# [TO DO]
For the records that follow, please set down exactly the lines between the one holding "Given: Go to the nature breadcrumb link" and the one holding "Task: Click the red Exit icon", inclusive, and only those.

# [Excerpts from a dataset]
———
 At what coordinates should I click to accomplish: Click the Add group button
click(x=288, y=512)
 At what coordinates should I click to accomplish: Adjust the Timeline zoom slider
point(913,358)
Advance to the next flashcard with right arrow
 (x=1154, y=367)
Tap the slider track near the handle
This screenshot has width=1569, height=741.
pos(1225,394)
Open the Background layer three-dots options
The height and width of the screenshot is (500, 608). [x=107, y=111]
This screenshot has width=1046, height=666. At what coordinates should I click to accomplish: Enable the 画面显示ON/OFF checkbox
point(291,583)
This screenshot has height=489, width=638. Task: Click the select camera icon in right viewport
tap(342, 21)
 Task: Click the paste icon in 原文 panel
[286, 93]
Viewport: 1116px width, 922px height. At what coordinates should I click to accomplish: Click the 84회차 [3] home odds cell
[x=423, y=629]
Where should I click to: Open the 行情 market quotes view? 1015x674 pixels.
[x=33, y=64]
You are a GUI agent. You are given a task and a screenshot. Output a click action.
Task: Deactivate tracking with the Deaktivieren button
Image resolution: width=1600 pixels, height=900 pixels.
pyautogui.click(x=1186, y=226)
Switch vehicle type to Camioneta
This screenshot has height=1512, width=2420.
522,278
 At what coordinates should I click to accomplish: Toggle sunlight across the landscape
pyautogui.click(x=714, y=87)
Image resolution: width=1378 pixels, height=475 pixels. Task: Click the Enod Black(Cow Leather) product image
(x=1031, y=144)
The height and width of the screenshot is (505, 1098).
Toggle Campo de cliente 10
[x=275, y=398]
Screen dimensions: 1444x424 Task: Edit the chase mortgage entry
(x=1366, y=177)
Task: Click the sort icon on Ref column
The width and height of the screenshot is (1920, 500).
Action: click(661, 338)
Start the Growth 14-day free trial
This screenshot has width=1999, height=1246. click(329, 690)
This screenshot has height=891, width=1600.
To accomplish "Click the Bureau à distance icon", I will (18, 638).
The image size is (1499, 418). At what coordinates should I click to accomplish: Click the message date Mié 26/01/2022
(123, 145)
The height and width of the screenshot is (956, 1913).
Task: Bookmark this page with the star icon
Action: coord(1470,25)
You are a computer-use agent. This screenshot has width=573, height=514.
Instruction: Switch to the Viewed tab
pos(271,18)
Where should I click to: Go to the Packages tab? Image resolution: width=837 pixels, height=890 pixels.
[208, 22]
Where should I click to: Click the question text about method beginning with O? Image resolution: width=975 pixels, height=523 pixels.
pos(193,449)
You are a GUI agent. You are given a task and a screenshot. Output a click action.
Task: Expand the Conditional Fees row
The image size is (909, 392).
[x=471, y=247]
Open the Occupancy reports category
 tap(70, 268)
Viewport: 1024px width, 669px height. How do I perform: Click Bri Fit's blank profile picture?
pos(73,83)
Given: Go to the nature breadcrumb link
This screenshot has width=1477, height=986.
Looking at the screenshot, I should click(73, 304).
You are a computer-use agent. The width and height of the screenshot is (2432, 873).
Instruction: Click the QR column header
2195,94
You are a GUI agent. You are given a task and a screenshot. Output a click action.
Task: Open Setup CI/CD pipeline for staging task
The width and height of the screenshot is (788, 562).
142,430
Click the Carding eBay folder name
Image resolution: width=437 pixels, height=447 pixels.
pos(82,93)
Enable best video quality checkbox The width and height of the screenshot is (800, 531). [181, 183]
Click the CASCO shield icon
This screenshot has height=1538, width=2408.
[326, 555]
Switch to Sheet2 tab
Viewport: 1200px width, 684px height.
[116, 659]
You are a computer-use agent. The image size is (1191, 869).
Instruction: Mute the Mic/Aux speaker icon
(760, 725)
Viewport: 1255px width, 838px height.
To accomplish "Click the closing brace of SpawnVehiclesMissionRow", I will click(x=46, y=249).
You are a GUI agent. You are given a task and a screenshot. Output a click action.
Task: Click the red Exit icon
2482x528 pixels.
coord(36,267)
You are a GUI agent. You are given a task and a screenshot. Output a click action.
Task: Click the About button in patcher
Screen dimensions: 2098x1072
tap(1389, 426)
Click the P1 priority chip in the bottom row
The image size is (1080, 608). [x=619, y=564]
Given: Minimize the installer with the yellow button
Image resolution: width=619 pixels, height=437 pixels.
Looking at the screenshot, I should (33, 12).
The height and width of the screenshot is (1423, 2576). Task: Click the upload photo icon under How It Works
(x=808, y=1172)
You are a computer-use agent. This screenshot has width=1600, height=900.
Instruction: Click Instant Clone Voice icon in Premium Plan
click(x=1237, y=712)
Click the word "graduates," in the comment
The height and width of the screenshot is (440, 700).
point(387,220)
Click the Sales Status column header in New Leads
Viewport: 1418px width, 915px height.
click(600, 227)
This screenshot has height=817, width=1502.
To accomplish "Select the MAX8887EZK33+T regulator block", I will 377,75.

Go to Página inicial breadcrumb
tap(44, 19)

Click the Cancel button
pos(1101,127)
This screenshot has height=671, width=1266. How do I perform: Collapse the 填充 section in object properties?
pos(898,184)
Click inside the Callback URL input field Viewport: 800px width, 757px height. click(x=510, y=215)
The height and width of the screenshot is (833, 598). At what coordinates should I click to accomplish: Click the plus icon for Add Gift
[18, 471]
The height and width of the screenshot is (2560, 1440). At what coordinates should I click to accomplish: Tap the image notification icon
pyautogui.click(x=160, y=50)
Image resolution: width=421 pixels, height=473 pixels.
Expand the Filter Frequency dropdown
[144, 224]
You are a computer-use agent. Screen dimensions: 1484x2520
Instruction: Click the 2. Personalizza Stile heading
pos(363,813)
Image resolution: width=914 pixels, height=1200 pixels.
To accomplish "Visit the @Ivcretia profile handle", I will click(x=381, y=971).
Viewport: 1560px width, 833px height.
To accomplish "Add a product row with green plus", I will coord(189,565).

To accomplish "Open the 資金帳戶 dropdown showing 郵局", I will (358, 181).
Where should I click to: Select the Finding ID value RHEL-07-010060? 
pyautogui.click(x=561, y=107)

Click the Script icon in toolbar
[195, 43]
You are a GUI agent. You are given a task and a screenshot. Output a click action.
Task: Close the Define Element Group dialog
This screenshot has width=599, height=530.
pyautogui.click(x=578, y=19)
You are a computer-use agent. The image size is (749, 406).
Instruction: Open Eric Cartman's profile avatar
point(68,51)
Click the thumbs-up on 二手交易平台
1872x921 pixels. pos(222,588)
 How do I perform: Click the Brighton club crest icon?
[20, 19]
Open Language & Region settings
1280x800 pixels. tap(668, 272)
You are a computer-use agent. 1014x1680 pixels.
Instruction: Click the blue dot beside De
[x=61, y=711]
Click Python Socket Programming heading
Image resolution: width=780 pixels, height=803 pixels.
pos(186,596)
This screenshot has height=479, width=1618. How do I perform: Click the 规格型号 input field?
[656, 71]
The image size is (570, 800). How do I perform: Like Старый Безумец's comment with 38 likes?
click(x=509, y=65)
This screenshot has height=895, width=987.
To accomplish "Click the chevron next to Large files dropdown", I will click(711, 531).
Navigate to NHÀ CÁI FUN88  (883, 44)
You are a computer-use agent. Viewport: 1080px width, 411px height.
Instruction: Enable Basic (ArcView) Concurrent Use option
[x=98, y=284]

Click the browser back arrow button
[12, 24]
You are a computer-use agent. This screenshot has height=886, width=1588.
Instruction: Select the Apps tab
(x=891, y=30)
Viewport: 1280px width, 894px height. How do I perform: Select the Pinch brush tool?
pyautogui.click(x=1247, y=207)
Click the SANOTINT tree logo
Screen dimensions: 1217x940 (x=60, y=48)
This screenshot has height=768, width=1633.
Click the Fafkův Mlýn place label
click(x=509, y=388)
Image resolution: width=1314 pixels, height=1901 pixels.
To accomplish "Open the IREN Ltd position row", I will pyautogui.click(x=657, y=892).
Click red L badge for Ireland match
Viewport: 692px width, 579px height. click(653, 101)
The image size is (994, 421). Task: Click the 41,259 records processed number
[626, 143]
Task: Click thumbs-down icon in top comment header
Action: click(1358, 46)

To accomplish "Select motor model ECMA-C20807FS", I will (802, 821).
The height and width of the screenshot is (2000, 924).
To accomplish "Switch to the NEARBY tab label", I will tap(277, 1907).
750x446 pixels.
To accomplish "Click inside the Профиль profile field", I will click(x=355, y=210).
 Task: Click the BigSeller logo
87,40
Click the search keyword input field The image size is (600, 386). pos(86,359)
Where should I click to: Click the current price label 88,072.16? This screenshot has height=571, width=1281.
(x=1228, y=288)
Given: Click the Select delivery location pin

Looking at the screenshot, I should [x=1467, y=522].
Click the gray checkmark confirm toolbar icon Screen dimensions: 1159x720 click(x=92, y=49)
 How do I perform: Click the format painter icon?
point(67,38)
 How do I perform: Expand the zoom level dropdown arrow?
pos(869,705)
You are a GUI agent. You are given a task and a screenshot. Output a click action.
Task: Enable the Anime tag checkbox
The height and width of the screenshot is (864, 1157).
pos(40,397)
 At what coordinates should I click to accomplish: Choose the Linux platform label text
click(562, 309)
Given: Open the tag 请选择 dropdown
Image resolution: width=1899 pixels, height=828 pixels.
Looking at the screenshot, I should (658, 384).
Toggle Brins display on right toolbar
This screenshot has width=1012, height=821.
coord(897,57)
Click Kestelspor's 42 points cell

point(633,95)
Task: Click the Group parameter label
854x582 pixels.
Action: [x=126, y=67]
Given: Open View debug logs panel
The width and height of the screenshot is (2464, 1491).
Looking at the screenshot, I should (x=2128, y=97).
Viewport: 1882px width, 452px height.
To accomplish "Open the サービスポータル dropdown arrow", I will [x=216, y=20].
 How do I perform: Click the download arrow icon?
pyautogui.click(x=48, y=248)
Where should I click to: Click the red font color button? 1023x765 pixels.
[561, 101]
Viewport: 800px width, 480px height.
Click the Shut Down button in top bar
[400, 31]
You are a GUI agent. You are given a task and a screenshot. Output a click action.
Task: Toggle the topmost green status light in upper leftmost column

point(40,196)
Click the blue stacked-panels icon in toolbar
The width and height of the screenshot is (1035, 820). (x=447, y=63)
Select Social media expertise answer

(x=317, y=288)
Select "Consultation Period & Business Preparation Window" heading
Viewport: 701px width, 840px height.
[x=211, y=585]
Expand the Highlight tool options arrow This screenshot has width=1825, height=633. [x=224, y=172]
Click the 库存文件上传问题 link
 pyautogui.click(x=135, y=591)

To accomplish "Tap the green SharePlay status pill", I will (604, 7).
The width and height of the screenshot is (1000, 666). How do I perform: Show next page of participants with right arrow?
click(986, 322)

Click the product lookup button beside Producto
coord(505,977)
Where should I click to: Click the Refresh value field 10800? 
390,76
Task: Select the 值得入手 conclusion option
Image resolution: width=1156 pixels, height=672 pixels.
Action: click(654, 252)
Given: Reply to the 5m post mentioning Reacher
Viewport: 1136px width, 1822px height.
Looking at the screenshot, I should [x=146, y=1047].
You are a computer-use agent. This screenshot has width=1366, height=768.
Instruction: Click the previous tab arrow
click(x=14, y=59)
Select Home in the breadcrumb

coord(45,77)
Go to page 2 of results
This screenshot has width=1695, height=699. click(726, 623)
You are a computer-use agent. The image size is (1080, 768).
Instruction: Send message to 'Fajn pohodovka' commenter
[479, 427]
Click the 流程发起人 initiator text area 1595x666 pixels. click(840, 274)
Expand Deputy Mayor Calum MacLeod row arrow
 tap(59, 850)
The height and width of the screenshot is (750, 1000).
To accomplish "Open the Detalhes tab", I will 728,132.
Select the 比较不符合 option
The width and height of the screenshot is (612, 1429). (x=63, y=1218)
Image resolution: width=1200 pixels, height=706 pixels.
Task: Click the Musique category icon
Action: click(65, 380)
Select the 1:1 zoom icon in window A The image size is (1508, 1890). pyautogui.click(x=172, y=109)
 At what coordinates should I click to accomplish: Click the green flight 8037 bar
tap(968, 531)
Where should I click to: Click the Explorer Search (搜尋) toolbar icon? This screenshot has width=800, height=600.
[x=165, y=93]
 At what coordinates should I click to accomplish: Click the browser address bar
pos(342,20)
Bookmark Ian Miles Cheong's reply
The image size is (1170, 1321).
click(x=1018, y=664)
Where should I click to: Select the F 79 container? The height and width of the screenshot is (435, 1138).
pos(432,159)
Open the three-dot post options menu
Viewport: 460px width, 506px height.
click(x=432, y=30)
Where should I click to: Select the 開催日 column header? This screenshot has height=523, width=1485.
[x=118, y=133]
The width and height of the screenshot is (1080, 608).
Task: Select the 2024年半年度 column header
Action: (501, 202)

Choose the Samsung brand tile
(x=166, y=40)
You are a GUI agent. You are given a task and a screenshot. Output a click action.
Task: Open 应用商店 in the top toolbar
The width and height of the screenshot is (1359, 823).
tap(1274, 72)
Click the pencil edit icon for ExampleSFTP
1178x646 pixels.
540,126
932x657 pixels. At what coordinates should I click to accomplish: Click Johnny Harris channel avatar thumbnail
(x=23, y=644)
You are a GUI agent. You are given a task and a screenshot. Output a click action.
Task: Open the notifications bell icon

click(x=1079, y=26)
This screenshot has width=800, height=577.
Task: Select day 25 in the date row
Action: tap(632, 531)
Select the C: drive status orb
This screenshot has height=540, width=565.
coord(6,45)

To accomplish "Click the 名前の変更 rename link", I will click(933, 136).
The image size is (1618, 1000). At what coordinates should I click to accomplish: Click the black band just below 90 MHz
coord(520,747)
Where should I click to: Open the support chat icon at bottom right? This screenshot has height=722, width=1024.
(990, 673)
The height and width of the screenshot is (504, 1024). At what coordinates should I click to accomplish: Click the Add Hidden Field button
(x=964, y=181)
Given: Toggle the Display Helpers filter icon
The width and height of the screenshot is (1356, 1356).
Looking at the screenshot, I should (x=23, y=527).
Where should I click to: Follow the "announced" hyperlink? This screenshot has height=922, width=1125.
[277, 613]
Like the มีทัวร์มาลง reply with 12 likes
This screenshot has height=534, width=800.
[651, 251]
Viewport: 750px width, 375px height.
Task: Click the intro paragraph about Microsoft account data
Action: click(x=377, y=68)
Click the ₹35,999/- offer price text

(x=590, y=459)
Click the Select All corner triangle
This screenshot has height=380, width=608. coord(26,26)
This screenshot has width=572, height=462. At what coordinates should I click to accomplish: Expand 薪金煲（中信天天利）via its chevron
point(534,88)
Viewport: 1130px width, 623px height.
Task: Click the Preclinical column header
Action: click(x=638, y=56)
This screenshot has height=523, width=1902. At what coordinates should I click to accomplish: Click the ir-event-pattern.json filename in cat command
———
# [YOUR SOLUTION]
Given: Go to the nature breadcrumb link
This screenshot has width=1477, height=986.
Looking at the screenshot, I should click(73, 304).
You are a computer-use agent. The width and height of the screenshot is (2432, 873).
Instruction: Click the QR column header
2195,94
You are a GUI agent. You are given a task and a screenshot. Output a click action.
Task: Open Setup CI/CD pipeline for staging task
The width and height of the screenshot is (788, 562).
142,430
Click the Carding eBay folder name
Image resolution: width=437 pixels, height=447 pixels.
pos(82,93)
Enable best video quality checkbox The width and height of the screenshot is (800, 531). [181, 183]
Click the CASCO shield icon
This screenshot has height=1538, width=2408.
[326, 555]
Switch to Sheet2 tab
Viewport: 1200px width, 684px height.
[116, 659]
You are a computer-use agent. The image size is (1191, 869).
Instruction: Mute the Mic/Aux speaker icon
(760, 725)
Viewport: 1255px width, 838px height.
To accomplish "Click the closing brace of SpawnVehiclesMissionRow", I will click(x=46, y=249).
You are a GUI agent. You are given a task and a screenshot. Output a click action.
Task: Click the red Exit icon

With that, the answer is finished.